Historicamente, houve conflitos e controvérsias relacionadas às companhias de abastecimento de água na Bélgica. No passado, houve debates sobre a privatização do setor de água, com preocupações sobre a qualidade do serviço e o acesso equitativo à água. Um exemplo notável foi o caso da cidade de Antuérpia, onde houve um processo de privatização do abastecimento de água. De acordo com o relatório “Water Governance in Belgium: A Comparative Analysis” do Centro de Pesquisa em Governança da Universidade de Liège, esse processo foi acompanhado por protestos e manifestações, pois muitos residentes temiam que a privatização resultasse em aumento de tarifas e pior qualidade de água. A gestão do abastecimento de água na Bélgica é amplamente regulada e supervisionada por autoridades governamentais, como a Agência Federal para a Qualidade da Cadeia Alimentar e a Segurança do Ambiente (AFSCA) e as agências regionais responsáveis pelo meio ambiente e recursos hídricos. Essas entidades têm o papel de garantir a qualidade da água, a proteção dos recursos hídricos e o acesso equitativo aos serviços de abastecimento de água para a população.

As mudanças climáticas têm afetado significativamente a questão da água na Bélgica, resultando em fenômenos como aumento do nível do mar, tempestades intensas e eventos de precipitação extrema. De acordo com o relatório “Climate Change in Belgium: Current State and Future Scenarios” do Serviço Federal de Mudanças Climáticas da Bélgica, o aumento médio do nível do mar no litoral belga tem sido estimado em cerca de 2,7 mm por ano, o que leva a uma maior vulnerabilidade à erosão costeira e à intrusão salina em áreas costeiras. Além disso, tempestades mais frequentes e intensas têm resultado em aumento de inundações fluviais, principalmente ao longo dos rios Meuse e Scheldt, com impactos nas comunidades ribeirinhas, infraestrutura e agricultura.

■ **Lista de tarefas**
- 1) No trecho sobre a água na Bélgica, reescreva em forma de lista o parágrafo que começa com "As mudanças climáticas têm afetado", mantendo os fatos principais.
- 2) Segundo o trecho sobre a água na Bélgica, por que a privatização do abastecimento de água em Antuérpia foi acompanhada de protestos? Responda em uma a três frases.
- 3) Dê a continuação do trecho sobre a água na Bélgica a partir do ponto em que ele termina.
Os dados vêm de outra fonte.

■ **Linhas de dados**
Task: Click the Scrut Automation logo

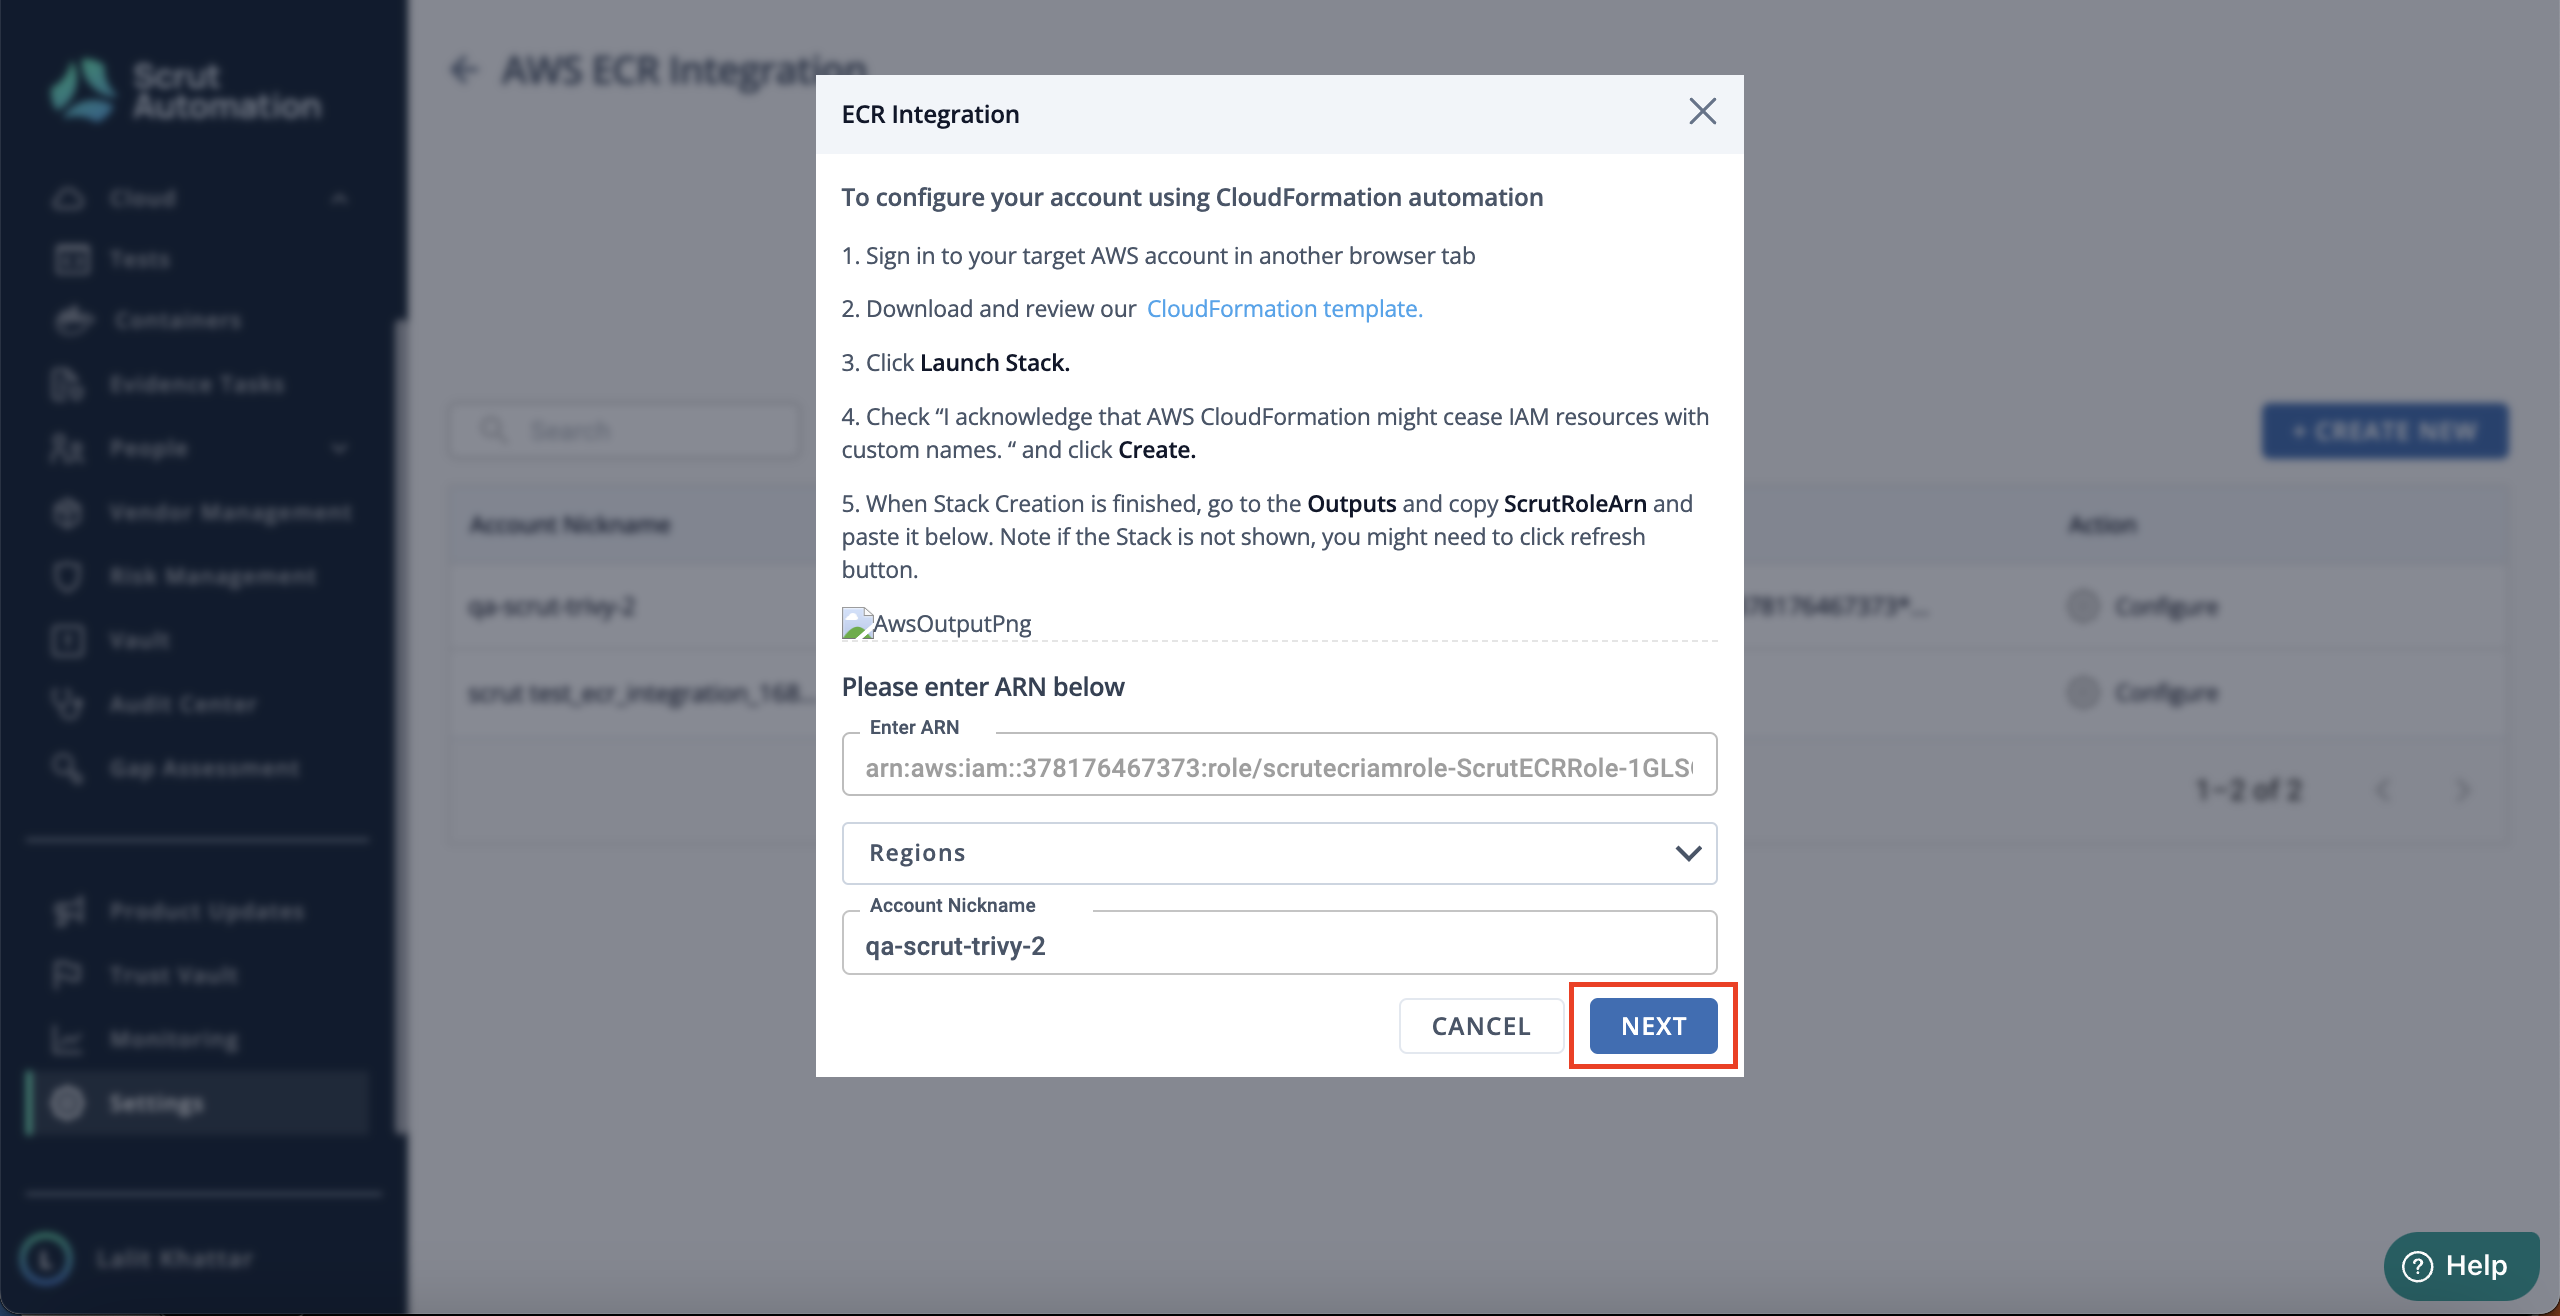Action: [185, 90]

■ **Respostas abaixo**
- 1)
- As mudanças climáticas afetam a água na Bélgica com aumento do nível do mar, tempestades intensas e precipitação extrema.
- Segundo o Serviço Federal de Mudanças Climáticas da Bélgica, o nível do mar no litoral belga sobe cerca de 2,7 mm por ano, o que aumenta a vulnerabilidade à erosão costeira e à intrusão salina.
- Tempestades mais frequentes e intensas aumentaram as inundações fluviais, sobretudo ao longo dos rios Meuse e Scheldt, com impactos nas comunidades ribeirinhas, na infraestrutura e na agricultura.

- 2) Muitos residentes temiam que a privatização resultasse em aumento das tarifas e em pior qualidade da água.

- 3)
Quanto às projeções futuras, espera-se que os fenômenos relacionados às mudanças climáticas se intensifiquem na Bélgica. O relatório “Climate Change in Belgium: Climate Projections for the 21st Century” do Instituto Real Meteorológico da Bélgica prevê um aumento adicional no nível do mar e um aumento na frequência e intensidade de eventos de precipitação extrema até o final do século. Isso poderá resultar em um aumento das inundações costeiras e fluviais, afetando áreas urbanas, áreas agrícolas e infraestrutura crítica. Além disso, espera-se que as mudanças climáticas tenham impactos no equilíbrio hídrico, com possíveis desafios no suprimento de água doce, especialmente durante períodos de seca.Essas projeções são respaldadas por estudos científicos e modelos climáticos, que indicam a necessidade de ações de adaptação e mitigação para lidar com os impactos das mudanças climáticas na questão da água na Bélgica. O relatório “Climate Change and Water in Flanders: Effects, Risks and Opportunities” do Centro de Pesquisa Florestal e Ambiental da Flandres destaca a importância de estratégias de gestão de risco e investimentos em infraestrutura resiliente para enfrentar os desafios futuros. Além disso, uma abordagem integrada que considere a gestão de recursos hídricos, a proteção contra inundações e a preservação dos ecossistemas aquáticos é fundamental para garantir a segurança hídrica e a resiliência diante das mudanças climáticas.

Água e inteligência na Bélgica

O sistema de inteligência da Bélgica é composto pelo Serviço de Segurança e Inteligência da Defesa (SGRS) e pela Coordenação de Segurança e Inteligência (OCAM). As leis que regem essas instituições incluem a Lei relativa à Coordenação da Análise de Ameaças (2007) e a Lei relativa à Segurança e à Inteligência (2018).

No que diz respeito à preparação para as mudanças climáticas e questões relacionadas à água, a Bélgica tem implementado uma série de estratégias e planos de ação. O Plano Nacional de Adaptação às Mudanças Climáticas da Bélgica (2017-2020), por exemplo, tem como objetivo fortalecer a resiliência do país diante dos impactos das mudanças climáticas, incluindo a gestão de riscos relacionados à água.Em termos de financiamento, a Bélgica tem alocado recursos significativos para enfrentar os desafios das mudanças climáticas e da gestão da água. De acordo com o relatório “Climate Finance Belgium: Analysis of the Public Expenditure on Climate Change” da Federação Inter-Environnement Wallonie, o orçamento federal belga para ações climáticas e ambientais foi de cerca de 616 milhões de euros em 2018. Esses recursos têm sido direcionados para iniciativas como a melhoria da infraestrutura de gestão de água, a implementação de medidas de adaptação às inundações e a promoção de práticas sustentáveis de uso da água.

 

Lucas Tonaco – secretário de Comunicação da FNU, dirigente do Sindágua-MG, acadêmico em Antropologia Social e Ciências Humanas da Universidade Federal de Minas Gerais (UFMG)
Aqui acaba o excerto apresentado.